**YOUR ASSIGNMENT:**
Report the number of lines in the material below that contain "will", without any other words.

**RECORDS PROVIDED:**
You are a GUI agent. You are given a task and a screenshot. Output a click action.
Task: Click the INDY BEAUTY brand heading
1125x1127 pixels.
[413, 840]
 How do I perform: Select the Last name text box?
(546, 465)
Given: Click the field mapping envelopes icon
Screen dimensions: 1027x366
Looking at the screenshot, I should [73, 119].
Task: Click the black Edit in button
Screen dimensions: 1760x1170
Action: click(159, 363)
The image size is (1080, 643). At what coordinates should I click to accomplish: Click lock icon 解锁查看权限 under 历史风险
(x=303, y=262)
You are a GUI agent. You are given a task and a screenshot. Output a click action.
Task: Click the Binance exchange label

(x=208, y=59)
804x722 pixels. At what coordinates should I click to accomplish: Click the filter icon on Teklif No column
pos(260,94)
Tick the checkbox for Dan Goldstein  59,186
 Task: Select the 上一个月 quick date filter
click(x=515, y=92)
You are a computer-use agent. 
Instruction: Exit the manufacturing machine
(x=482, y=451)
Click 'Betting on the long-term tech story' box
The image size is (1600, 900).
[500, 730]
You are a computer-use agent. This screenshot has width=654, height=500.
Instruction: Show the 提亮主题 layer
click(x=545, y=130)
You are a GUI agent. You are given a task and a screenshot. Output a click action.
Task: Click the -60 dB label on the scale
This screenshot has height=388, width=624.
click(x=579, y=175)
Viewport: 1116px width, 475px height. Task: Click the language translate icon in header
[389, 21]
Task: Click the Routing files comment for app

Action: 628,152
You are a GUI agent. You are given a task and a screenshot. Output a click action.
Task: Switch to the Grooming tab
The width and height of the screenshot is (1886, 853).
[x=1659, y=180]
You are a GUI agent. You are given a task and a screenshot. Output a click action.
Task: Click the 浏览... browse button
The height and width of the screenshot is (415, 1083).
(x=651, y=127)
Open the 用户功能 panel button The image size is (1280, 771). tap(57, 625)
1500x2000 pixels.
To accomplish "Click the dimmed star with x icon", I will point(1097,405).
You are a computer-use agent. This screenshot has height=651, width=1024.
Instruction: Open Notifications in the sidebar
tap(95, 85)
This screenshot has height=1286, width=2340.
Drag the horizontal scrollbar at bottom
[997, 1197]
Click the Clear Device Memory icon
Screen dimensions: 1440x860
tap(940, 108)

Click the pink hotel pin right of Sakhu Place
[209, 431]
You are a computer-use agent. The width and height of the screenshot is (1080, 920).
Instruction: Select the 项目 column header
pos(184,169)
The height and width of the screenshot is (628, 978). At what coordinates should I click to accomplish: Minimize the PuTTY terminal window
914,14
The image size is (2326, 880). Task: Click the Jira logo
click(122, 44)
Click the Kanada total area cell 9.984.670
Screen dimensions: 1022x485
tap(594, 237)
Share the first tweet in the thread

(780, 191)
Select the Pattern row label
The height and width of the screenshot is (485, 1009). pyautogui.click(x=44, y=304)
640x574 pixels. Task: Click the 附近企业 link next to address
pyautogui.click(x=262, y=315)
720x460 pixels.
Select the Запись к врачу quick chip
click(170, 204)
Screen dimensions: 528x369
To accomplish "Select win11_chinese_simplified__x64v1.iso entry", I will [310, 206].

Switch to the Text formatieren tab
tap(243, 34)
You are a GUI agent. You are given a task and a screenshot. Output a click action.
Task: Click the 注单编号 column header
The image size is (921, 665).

**ANSWER BOX:**
2